Il s’agit d’une plateforme digitale, où les webinars et la visioconférence auront une place centrale pour présenter les produits, prendre des rdv en ligne,… Bref faire de manière bien réelle en virtuel ce que l’on faisait avant de personne à personne. Cette transformation vers plus de numérique est un point remarquable de la crise et devra évoluer en 2021 vers un format Phygital, alliant l’expérience présentielle aux techniques numériques.

L’OHB : La crise a-t-elle créé plus de solidarité entre les différents acteurs de la filière HBJO ?

G. Butty : Il est sûr que le secteur HBJO sera plus fort si l’on joue la carte de la « solidarité Filière » à tous les niveaux. Les marques doivent amplifier l’effort sur leurs approvisionnements en pièces et composants français. Les distributeurs doivent promouvoir avec vigueur les marques françaises dans leurs vitrines. Enfin le consommateur doit reconnaître les savoir-faire français par un regain d’intérêt pour la richesse de nos marques et des acteurs de la filière française HBJO du fabricant de composants jusqu’au réparateur horloger en passant par le détaillant.

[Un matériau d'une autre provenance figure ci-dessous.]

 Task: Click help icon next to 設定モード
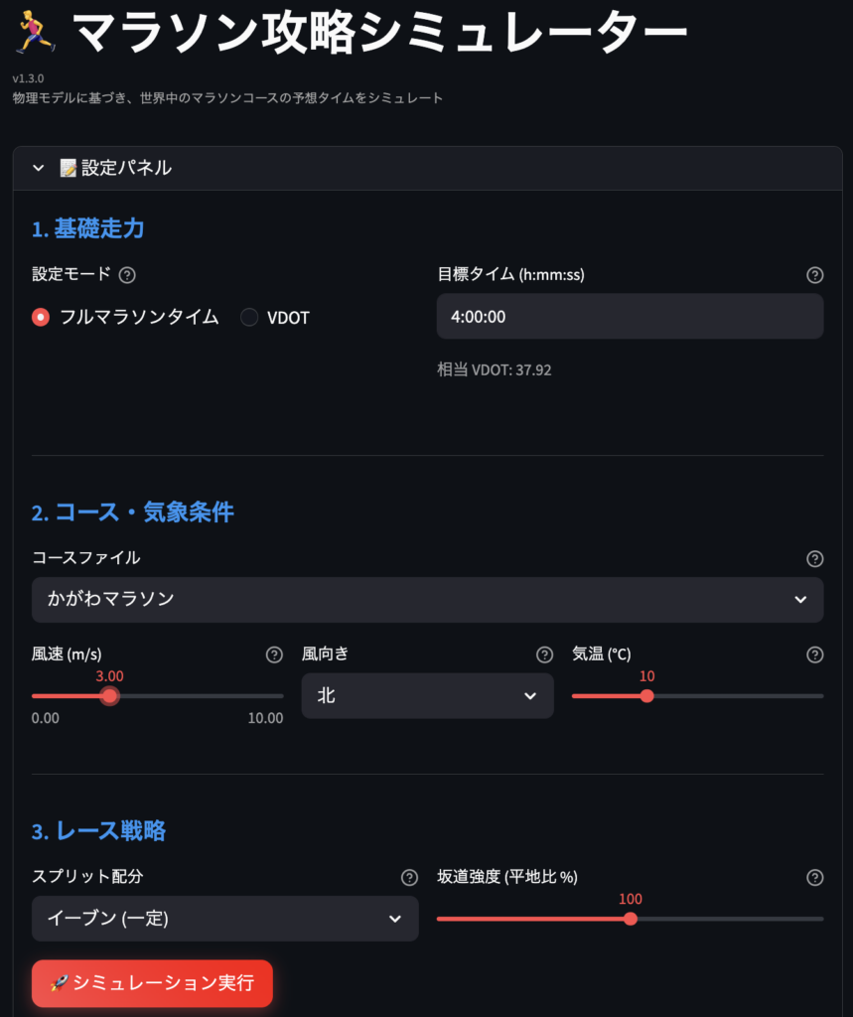point(127,275)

Sans cette solidarité de filière, il nous sera difficile de soutenir la création horlogère au service du développement de nos emplois en France.

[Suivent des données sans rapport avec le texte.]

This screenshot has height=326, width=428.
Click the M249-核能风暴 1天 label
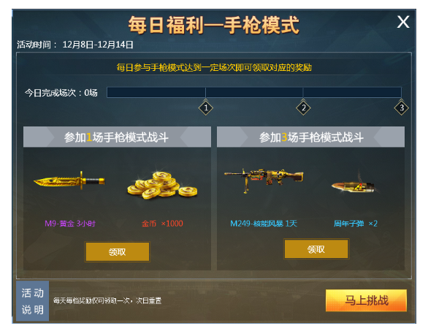pyautogui.click(x=264, y=224)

L’OHB : Quelles ont été les aides développées par France Horlogerie pour favoriser le rebond économique ?

G. Butty : France Horlogerie a souligné le fait que nos entreprises auraient du mal à faire face à une crise qui durerait dans le temps en raison de la faiblesse de leurs fonds propres. Depuis mi-mars, France Horlogerie a mis en place une information régulière destinée aux adhérents – mais aussi aux non adhérents – sur les mesures gouvernementales. Les visioconférences hebdomadaires ont permis de faire remonter aux pouvoirs publics les difficultés rencontrées.

Enfin France Horlogerie s’est mobilisée pour la mise en oeuvre d’aides aux entreprises sur leur haut de bilan.

C’est pourquoi, France Horlogerie s’est impliquée au sein de France Industries Créatives dont elle assure l’animation pour porter une proposition tendant à créer un fonds de soutien de 100 millions € en faveur des industries créatives. À l’initiative d’Annie Genevard, députée du Doubs et vice-présidente de l’Assemblée, un amendement a été proposé dans ce sens. Pour l’instant nous n’avons pas eu satisfaction mais des discussions sont en cours avec le ministère de l’Économie et des Finances.

On attend des services de l’Etat, un soutien identique à celui apporté aux secteurs de l’aéronautique ou de l’automobile.

Cette action est menée de concert avec Francéclat, la SDH et les filières ressortissantes. Plus largement cette action se fait dans le cadre de la ré industrialisation de notre pays. Et l’industrie horlogère française est particulièrement concernée. La crise sanitaire est arrivée dans un moment où la profession horlogère était en plein redéploiement provoqué non seulement par l’arrivée de nombreux créateurs ou jeunes marques mais aussi par la nécessité de s’affranchir d’une dépendance à l’étranger. L’État doit faire confiance aux filières professionnelles pour développer une vraie stratégie de ré-industrialisation au bénéfice de l’ensemble des acteurs de la filière. M.T.

* Phygital : un nouveau mot « phygital » pour désigner la fusion des techniques du marketing et du commerce digital avec celles du marketing et du commerce physique.